> _DIRECTIONS_: Where a line below holds the string "will", that line goes into the answer.

** RECORD EXTRACTS follows **

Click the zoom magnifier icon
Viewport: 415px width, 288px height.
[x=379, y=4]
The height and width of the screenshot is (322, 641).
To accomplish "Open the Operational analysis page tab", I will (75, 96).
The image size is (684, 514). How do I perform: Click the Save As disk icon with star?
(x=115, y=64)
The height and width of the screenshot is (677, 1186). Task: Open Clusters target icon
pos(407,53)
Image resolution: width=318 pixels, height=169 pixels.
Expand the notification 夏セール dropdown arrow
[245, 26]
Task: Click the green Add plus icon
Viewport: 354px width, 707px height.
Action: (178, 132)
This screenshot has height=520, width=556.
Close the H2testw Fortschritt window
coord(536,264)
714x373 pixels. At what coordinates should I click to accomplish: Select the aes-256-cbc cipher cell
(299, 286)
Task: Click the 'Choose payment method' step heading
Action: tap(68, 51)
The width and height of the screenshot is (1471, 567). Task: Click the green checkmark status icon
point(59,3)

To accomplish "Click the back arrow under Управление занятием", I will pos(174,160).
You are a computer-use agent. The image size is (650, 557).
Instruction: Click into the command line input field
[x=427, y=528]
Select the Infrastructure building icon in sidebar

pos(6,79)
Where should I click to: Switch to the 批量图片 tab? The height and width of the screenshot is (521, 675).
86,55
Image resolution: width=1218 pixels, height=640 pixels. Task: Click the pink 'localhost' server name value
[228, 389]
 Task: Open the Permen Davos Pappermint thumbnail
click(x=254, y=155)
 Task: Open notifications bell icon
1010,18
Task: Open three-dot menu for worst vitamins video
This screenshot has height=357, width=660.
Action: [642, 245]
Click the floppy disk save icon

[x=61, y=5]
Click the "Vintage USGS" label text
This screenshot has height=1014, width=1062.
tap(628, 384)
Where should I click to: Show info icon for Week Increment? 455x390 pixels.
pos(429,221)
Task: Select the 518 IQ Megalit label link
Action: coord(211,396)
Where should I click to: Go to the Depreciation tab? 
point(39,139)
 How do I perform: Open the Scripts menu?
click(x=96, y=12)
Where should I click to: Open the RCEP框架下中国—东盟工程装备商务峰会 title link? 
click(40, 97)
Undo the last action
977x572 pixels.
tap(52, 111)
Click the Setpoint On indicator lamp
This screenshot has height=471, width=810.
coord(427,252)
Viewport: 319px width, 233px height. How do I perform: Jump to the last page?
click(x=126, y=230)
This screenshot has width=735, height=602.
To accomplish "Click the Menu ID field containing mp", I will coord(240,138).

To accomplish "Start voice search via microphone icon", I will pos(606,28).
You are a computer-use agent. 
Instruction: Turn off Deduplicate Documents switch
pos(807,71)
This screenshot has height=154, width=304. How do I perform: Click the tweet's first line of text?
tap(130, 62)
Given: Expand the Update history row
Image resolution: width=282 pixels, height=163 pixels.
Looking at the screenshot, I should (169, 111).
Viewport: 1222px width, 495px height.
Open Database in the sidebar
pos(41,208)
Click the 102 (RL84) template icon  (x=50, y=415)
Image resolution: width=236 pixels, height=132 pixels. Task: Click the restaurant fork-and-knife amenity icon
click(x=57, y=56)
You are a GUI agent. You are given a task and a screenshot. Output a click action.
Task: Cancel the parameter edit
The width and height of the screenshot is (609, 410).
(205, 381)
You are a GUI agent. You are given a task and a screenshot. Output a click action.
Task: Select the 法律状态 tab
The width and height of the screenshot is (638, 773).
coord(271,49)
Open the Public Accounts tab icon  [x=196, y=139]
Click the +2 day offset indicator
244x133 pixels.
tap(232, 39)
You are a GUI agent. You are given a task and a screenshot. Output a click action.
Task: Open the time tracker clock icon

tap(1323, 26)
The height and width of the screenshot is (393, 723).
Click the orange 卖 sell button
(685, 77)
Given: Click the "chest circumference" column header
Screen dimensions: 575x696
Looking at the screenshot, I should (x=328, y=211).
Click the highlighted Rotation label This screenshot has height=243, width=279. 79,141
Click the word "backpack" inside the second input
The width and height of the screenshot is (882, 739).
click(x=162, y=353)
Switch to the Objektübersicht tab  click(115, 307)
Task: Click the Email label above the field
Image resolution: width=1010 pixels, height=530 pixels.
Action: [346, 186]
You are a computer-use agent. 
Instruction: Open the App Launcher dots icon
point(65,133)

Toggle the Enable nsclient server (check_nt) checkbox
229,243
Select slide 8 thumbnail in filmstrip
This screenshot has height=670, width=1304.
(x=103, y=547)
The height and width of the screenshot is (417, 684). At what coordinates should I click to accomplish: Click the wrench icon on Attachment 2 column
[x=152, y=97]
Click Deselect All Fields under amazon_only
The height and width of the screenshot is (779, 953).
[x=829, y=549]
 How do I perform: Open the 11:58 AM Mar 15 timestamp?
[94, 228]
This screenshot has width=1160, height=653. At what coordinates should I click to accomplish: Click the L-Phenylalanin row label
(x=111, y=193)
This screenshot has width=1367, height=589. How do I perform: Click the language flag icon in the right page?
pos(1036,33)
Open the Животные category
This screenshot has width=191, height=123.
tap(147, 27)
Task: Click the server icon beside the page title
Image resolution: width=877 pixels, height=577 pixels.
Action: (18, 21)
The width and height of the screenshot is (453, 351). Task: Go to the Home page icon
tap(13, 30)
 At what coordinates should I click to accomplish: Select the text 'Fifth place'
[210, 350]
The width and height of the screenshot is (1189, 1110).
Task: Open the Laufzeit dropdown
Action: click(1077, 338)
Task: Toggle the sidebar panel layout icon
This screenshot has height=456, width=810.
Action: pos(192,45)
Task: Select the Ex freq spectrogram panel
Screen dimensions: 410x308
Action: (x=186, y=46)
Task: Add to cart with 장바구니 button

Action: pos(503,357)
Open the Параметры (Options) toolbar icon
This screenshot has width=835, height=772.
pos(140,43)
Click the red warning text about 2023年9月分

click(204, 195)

** End of RECORD EXTRACTS **

> _ANSWER SECTION_:
To accomplish "Open the Operational analysis page tab", I will (75, 96).
To accomplish "Click the back arrow under Управление занятием", I will pos(174,160).
To accomplish "Click the Menu ID field containing mp", I will coord(240,138).
To accomplish "Start voice search via microphone icon", I will pos(606,28).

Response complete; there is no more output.